The races, as friends

To the editor:

I write this in response to the upcoming Ku Klux Klan rally in the Sharpsburg/ Hagerstown area in August. I grew up in the South in the '70s and recall in my days as a youngster, the mention of the KKK and how they where organized in small pockets in the rural areas of Wilmington, N.C.

We were warned to stay away from certain areas of greater Wilmington because tensions following integration were high in regard to race-related issues. I listened to that advice. But, you see, I was fortunate to grow up in an integrated public school system, one that was more forgiving and evolving into a more tolerant part of America. I never truly experienced the KKK in the South, though I certainly believed and heard stories of their existence.

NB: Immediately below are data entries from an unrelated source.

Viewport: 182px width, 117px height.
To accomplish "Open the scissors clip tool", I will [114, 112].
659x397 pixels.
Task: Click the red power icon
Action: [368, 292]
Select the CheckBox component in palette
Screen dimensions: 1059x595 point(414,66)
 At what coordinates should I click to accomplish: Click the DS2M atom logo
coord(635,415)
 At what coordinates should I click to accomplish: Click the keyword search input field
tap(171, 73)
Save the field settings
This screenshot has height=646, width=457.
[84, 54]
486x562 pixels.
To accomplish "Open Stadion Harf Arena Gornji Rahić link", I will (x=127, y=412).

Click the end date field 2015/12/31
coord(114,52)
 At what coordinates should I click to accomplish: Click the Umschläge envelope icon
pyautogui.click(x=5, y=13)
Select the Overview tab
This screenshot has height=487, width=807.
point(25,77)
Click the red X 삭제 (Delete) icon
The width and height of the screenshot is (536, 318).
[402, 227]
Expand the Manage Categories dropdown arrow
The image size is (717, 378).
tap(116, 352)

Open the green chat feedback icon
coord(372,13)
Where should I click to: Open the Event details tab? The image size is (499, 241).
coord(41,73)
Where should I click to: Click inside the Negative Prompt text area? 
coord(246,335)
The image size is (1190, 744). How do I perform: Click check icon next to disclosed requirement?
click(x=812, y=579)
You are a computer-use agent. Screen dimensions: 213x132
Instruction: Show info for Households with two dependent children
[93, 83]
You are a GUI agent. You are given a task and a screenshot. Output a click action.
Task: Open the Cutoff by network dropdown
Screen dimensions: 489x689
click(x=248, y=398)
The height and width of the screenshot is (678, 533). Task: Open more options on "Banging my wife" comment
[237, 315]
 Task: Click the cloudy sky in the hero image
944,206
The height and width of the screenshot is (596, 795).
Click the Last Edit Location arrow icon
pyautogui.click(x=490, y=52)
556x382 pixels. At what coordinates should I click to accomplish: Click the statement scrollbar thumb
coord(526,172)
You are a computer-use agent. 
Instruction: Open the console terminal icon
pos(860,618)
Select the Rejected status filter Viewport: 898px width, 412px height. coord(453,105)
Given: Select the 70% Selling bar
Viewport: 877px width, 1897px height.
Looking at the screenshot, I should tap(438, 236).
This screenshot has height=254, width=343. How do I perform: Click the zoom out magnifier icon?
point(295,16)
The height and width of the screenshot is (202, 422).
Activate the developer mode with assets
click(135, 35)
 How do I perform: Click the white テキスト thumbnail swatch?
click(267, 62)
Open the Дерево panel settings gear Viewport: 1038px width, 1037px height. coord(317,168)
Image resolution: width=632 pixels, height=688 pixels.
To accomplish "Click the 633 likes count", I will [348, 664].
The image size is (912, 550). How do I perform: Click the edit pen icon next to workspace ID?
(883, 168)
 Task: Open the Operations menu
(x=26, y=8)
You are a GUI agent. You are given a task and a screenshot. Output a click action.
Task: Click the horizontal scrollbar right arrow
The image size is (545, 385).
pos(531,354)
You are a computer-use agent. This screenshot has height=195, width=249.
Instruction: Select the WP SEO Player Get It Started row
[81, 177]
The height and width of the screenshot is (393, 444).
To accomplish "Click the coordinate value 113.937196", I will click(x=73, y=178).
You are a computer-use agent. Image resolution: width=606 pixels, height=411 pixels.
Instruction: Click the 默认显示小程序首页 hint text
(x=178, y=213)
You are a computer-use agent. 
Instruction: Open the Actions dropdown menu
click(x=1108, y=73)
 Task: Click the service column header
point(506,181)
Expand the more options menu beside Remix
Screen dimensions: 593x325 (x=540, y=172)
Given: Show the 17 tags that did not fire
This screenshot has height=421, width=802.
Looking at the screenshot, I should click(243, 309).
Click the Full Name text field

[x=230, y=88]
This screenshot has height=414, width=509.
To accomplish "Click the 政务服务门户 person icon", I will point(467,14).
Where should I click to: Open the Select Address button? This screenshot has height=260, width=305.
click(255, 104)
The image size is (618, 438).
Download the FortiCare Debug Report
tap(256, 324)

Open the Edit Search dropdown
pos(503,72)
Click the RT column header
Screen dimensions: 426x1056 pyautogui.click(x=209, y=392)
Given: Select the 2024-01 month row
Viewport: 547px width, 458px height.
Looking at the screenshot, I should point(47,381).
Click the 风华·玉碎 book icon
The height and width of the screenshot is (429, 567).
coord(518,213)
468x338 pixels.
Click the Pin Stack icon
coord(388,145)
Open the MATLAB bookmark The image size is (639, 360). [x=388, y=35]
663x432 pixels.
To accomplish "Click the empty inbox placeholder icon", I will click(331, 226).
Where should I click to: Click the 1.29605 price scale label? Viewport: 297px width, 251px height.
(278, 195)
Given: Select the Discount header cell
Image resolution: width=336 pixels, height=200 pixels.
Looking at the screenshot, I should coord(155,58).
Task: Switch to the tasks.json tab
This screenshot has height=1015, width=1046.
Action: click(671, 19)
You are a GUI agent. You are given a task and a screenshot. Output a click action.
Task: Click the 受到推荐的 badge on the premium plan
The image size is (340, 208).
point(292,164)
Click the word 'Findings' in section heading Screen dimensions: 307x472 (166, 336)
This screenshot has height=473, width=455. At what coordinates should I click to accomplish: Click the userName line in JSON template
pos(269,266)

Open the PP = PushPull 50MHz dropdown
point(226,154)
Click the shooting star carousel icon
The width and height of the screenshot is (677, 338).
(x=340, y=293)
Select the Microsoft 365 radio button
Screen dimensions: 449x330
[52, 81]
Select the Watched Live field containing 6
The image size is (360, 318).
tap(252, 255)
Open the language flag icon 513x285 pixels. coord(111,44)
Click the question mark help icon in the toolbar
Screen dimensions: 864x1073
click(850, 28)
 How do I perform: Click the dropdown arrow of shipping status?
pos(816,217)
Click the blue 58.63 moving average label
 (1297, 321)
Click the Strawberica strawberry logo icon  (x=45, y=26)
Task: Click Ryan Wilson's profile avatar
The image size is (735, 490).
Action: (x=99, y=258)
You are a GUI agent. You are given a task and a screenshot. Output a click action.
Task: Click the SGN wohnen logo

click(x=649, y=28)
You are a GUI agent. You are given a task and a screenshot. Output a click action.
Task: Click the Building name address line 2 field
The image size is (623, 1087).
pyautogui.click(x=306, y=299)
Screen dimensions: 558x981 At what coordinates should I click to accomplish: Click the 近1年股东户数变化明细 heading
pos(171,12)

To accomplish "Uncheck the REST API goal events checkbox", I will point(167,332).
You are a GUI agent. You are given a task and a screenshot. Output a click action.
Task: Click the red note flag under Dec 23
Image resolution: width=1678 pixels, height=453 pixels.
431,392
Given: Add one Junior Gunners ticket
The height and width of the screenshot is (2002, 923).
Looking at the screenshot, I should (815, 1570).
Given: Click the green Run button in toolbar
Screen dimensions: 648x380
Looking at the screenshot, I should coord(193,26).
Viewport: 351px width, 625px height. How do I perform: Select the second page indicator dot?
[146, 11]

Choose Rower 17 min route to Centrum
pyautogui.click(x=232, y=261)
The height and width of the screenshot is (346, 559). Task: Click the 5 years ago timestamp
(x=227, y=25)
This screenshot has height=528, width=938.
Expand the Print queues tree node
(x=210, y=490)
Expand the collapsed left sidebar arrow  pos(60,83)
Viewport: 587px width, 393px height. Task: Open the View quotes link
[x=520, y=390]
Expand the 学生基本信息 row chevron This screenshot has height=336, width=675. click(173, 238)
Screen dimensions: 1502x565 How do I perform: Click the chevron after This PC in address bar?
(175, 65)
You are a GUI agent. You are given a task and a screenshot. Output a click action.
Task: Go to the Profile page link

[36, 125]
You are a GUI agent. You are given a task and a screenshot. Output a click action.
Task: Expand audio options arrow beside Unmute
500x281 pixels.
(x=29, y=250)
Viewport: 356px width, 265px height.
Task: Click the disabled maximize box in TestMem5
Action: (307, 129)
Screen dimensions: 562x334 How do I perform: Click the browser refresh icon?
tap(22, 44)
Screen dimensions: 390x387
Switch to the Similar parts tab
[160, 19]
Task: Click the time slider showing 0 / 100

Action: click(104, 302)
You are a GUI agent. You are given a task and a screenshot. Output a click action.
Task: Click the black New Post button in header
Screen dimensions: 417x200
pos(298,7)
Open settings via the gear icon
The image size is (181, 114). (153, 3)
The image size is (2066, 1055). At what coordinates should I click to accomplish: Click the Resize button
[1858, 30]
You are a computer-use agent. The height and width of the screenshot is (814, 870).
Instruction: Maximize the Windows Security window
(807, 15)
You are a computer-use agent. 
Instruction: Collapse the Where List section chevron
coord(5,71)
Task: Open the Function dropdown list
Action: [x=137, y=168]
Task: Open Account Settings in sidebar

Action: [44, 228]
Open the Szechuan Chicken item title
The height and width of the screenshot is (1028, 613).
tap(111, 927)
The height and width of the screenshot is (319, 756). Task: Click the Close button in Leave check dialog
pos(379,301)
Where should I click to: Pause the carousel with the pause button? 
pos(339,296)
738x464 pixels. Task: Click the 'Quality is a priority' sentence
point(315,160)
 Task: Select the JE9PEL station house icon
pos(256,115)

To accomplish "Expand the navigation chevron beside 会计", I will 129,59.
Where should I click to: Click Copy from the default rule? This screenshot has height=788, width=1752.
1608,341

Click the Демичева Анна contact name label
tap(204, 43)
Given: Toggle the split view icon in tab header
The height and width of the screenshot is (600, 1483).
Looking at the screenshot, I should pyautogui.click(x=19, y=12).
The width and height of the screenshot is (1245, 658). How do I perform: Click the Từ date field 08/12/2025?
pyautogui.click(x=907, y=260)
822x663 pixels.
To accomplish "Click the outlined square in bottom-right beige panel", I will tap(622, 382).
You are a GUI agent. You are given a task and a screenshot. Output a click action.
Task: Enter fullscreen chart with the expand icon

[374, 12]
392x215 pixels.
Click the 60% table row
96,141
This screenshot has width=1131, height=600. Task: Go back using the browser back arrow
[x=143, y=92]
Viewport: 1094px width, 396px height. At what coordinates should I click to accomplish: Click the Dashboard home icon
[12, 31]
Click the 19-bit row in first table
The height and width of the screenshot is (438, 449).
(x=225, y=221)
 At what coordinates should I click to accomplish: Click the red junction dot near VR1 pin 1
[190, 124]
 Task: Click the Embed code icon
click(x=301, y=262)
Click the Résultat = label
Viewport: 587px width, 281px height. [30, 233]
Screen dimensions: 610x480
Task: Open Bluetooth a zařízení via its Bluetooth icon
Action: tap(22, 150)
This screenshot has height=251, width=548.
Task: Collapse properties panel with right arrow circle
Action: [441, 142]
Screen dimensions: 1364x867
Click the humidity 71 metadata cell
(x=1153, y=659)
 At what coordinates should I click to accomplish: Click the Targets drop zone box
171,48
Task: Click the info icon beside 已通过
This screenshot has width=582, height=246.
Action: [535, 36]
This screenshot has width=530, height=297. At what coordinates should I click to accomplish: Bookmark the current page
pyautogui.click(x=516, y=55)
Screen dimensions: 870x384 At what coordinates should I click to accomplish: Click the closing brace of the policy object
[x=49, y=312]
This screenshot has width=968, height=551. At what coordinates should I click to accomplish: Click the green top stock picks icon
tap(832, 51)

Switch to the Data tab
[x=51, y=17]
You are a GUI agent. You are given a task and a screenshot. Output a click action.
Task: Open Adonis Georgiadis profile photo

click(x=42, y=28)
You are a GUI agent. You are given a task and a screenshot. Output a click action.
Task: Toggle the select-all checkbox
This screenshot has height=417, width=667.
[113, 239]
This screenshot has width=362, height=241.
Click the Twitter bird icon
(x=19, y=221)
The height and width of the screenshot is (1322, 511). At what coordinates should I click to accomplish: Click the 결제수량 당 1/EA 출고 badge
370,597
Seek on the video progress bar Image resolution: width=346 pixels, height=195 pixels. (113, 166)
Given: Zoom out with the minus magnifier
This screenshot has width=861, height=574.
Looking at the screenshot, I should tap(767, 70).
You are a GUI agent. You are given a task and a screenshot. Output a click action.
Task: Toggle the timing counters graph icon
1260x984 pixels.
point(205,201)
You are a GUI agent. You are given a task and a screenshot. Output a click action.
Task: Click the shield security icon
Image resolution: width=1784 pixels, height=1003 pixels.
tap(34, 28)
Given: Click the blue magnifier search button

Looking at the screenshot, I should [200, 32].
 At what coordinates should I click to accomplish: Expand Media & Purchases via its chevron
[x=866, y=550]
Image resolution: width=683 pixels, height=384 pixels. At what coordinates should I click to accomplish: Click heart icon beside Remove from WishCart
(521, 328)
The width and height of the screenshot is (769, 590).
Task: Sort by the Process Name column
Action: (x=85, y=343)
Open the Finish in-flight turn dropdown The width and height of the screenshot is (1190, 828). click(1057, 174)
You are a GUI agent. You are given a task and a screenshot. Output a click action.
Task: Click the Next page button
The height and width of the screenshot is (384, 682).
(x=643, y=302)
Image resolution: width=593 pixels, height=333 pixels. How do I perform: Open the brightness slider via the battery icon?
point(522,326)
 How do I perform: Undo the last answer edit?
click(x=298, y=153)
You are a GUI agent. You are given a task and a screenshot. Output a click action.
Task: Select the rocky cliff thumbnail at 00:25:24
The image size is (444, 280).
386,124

My first-ever best friend in public schools was a guy named Allen West. He was Caucasian. He was very smart. I remember on several occasions he would share his lunch with me. Our family didn't have much as a kid and sometimes I would go to school hungry. I remember his mother well. She would pick him up from school daily. She drove this fast green car, and boy she was really pretty.


I didn't care that she was white. She was just plain beautiful. I think I had a crush on her at 7. I didn't tell Allen that. Allen and I formed a bond that was like Super Glue. We, though of different races, didn't care about what our ancestors fought about in the days of the past.

All we knew was that we were friends and nothing could tear that apart. At the end of the first grade, Allen moved and that hurt me real bad. I never had so great a friend as I did in Allen. We both cried. I never saw Allen again after that day in the first grade, though I read about him in the newspaper. He became a high school football star and honor-roll student. I would only read about him and today know in my heart he was and will always be a friend. A white boy and a black boy friends, how can that be?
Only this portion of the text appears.